Joshua Zarka, ambassadeur d’Israël en France, multiplie les apparitions médiatiques où il déverse, sans réelle contradiction, la propagande officielle d’un État en plein crime de masse à Gaza. Mais cette fois, sur France Inter, le ton a changé. Face au  journaliste Simon Le Baron qui connaît ses dossiers, l’ambassadeur a perdu pied. D’ordinaire, il trouve face à lui des journalistes dociles, trop heureux de tendre le micro sans poser de questions. Mais cette fois, sur France Inter, le scénario a dérapé.

Quand on écoute ces génocidaires en costume-cravate, Israël serait une démocratie exemplaire, généreuse, profondément humaine, qui tendrait inlassablement la main pour la paix. Un paradis que les Palestiniens refuseraient obstinément, préférant — selon cette fable obscène — la guerre, la misère, la mort. Selon cette même rhétorique, Gaza se serait autodétruite, les 100 000 morts seraient morts tout seuls, et les enfants affamés ne devraient leur sort qu’à leurs propres dirigeants.

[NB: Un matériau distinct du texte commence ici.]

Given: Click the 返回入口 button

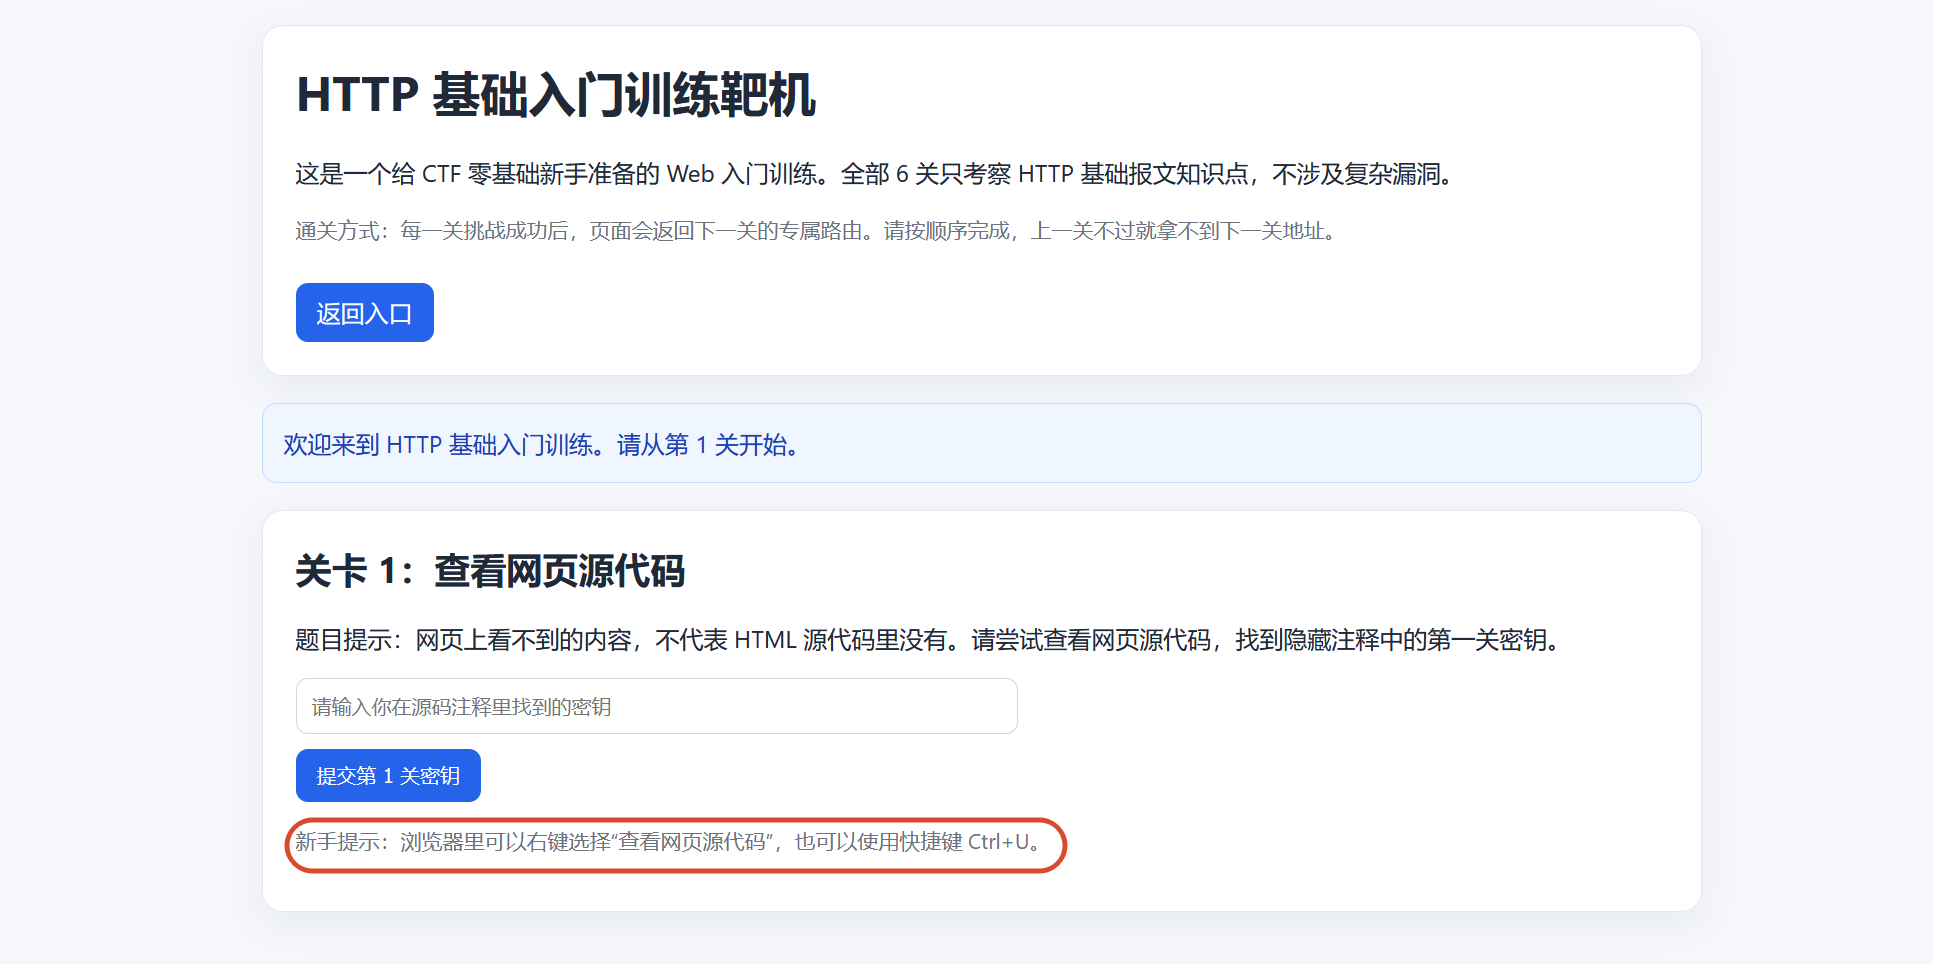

Mais face à un journaliste bien informé, Zarka a vite perdu son sang-froid. Lorsqu’il a tenté de recycler le vieux mensonge des « quatre offres d’un État palestinien généreusement refusées », on lui a opposé les faits : le rejet constant de la solution à deux États par Netanyahou, les appels à l’expulsion des Palestiniens par des ministres israéliens, le vote récent de la Knesset pour l’annexion totale de la Cisjordanie. Pris en flagrant délit de falsification historique, l’ambassadeur s’est retranché derrière l’agressivité, coupant la parole, répétant mécaniquement ses éléments de langage. Ce moment rare dans les médias français souligne à quel point la moindre contradiction déstabilise ceux qui défendent l’indéfendable, surtout quand les faits sont là, têtus.